MUMBAI: Non-compete fees are capital expenditure and therefore liable to tax, according to a recent ruling by the Income-tax Appellate Tribunal, Delhi. 

The special bench of ITAT, Delhi gave this ruling on July 30, 2010, on an appeal filed by Tecumseh India, the Indian arm of the US-based Tecumseh. The transaction in question was the acquisition of Whirlpool assets at Faridabad and Ballabgarh and the non-compete fees it paid to Whirlpool. The assets were purchased on July 2, 1997 but the agreement for non-compete fees of Rs 2.65 crore was signed on July 10, 1997. 

Since the non-compete fee was claimed by Tecumaseh as revenue expenditure, it accordingly deducted the amount from computation of taxable income. The I-T department did not agree with the taxpayer’s contention and held that the payment of non-compete fee was capital expenditure and therefore tax has to be paid. The assessing officer, therefore added the expenditure back into the income computed for purpose of levying tax. 

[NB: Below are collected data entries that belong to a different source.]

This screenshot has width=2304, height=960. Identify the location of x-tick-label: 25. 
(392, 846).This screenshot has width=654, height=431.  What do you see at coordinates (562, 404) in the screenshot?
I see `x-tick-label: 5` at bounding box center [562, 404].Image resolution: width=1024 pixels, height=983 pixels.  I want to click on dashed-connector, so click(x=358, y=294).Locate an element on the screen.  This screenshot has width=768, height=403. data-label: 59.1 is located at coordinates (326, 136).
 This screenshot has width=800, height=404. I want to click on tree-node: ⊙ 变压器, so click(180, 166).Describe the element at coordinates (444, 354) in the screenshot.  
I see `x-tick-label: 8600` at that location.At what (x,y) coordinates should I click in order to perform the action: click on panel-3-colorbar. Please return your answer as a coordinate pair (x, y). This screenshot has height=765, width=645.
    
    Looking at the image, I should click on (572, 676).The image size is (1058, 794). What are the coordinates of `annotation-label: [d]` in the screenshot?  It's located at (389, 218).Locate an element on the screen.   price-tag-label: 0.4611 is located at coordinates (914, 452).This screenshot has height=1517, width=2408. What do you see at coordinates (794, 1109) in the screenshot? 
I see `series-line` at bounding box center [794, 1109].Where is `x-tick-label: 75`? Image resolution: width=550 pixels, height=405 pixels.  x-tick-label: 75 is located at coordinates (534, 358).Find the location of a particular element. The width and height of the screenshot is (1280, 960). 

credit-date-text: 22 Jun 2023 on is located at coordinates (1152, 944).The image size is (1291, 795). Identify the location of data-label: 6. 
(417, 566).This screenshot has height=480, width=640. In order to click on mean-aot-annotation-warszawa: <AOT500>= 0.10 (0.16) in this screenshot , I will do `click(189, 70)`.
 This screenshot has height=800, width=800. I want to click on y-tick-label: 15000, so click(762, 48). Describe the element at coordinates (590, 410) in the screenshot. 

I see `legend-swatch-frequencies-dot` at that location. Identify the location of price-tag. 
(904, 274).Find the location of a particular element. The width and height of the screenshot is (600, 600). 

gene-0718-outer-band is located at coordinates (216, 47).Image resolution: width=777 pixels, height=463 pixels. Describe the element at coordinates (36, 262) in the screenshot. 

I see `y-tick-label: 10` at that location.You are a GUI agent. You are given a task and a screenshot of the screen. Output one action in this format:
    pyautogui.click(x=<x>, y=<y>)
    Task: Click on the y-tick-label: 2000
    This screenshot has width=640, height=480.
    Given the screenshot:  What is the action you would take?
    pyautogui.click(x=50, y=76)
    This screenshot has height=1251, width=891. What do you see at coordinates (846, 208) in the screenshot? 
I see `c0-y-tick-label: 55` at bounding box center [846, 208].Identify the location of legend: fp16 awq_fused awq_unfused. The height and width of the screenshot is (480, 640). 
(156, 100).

The company had cited the Delhi High Court decision in the case of Eicher to support its case. In the case of Eicher, the Delhi High Court had held that the non-compete fees are mainly for protecting the profitability and business interest of the company. 

Further, since no profit-making apparatus was created through the payment of non-compete fees, such expenditures could be classified as revenue expenditure, and therefore tax was not payable on this count. The tax payer company had also argued that the acquisition of Whirlpool assets and the agreement for the non-compete fee were made on different dates and therefore the latter could not be construed as part of the acquisition. 

The I-T department contented that though MoU and the agreement for paying non-compete fees, are signed on separate dates, they are part of the same transaction that could be classified as capital expenditure. 

The I-T department cited section 6 of the Indian Evidence Act which stipulates that courts should take note of facts which formed part of the same transaction though they may have occurred at different places and time. It said the non-compete clause was part of the same transaction.